▶ **Available records**:
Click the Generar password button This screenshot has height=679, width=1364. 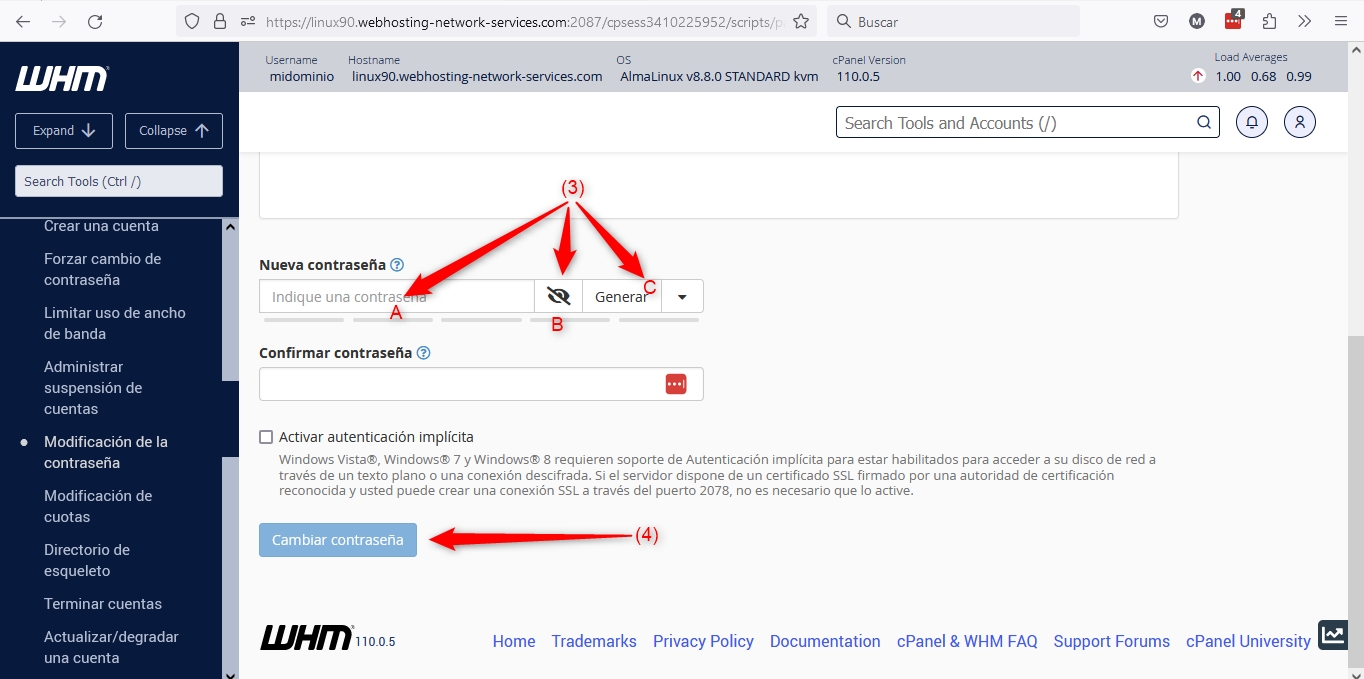coord(620,297)
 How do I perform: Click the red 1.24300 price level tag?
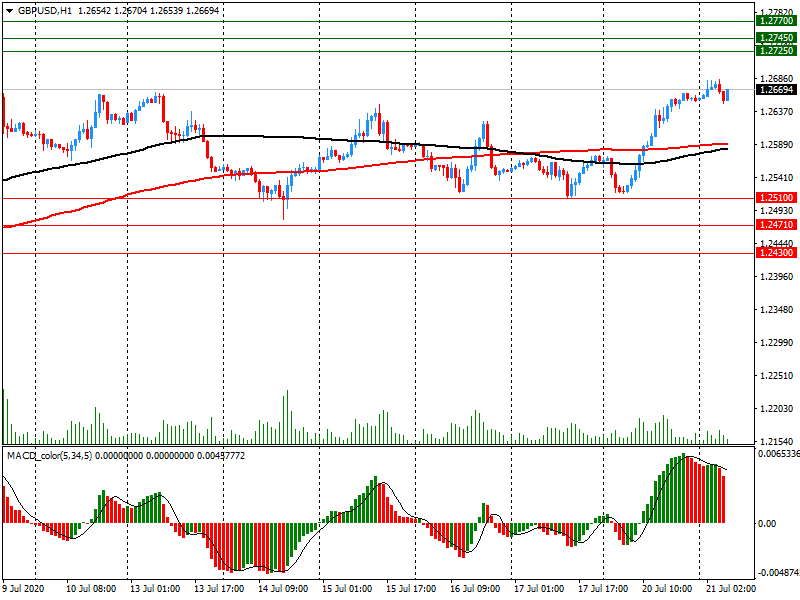pyautogui.click(x=776, y=254)
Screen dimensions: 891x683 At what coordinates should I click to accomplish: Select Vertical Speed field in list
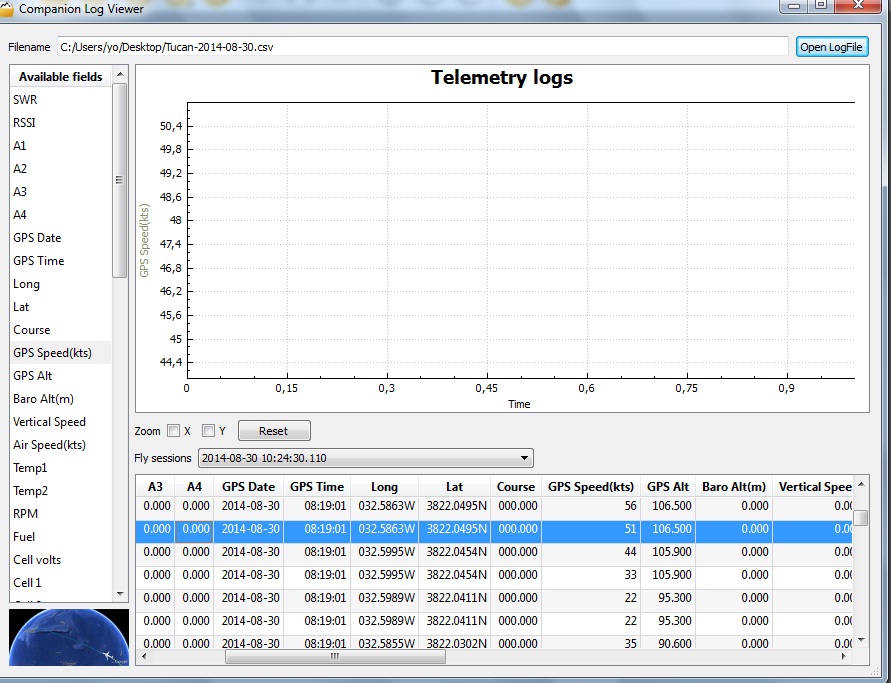pyautogui.click(x=49, y=422)
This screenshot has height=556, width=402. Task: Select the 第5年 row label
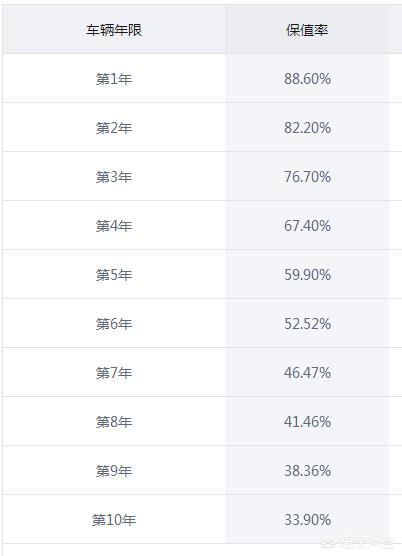coord(114,275)
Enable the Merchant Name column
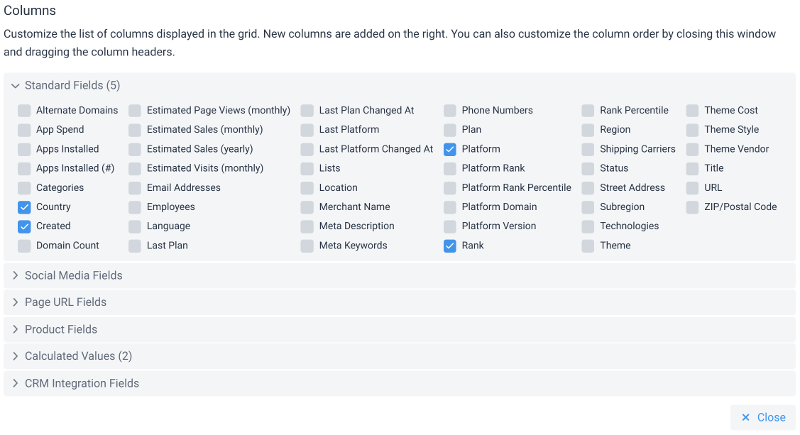The height and width of the screenshot is (435, 800). (x=307, y=207)
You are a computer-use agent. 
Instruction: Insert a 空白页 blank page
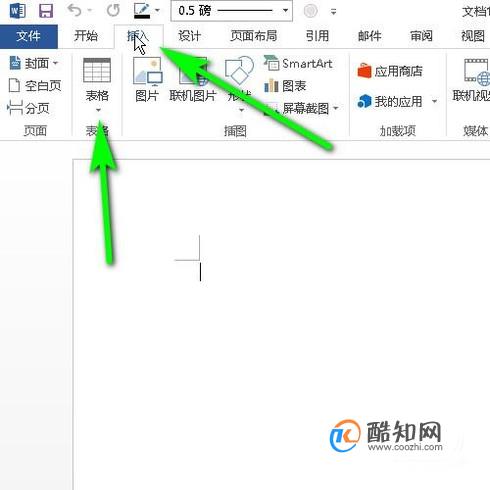click(35, 86)
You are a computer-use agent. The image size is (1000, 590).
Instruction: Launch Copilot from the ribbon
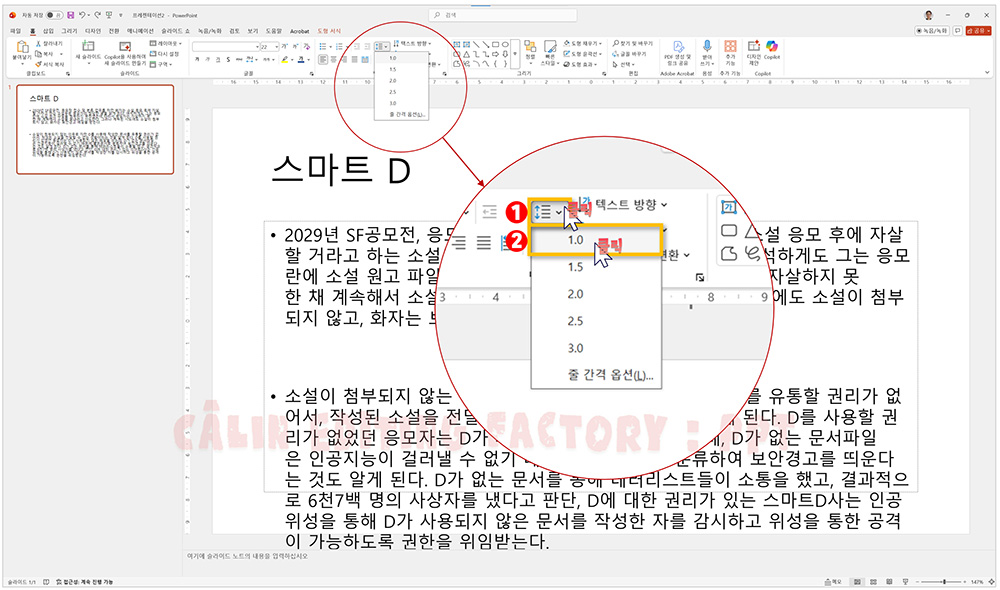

▶ **What is expected**: Write the lines from the line containing "This screenshot has height=556, width=402." through the last line of the data out again exactly, and only those lines; pictures stay out.

▶ **Output of the exercise**:
This screenshot has height=556, width=402. Task: Select the 第5年 row label
coord(114,275)
Enable the Merchant Name column
The height and width of the screenshot is (435, 800). (x=307, y=207)
You are a computer-use agent. 
Instruction: Insert a 空白页 blank page
click(35, 86)
You are a computer-use agent. The image size is (1000, 590).
Instruction: Launch Copilot from the ribbon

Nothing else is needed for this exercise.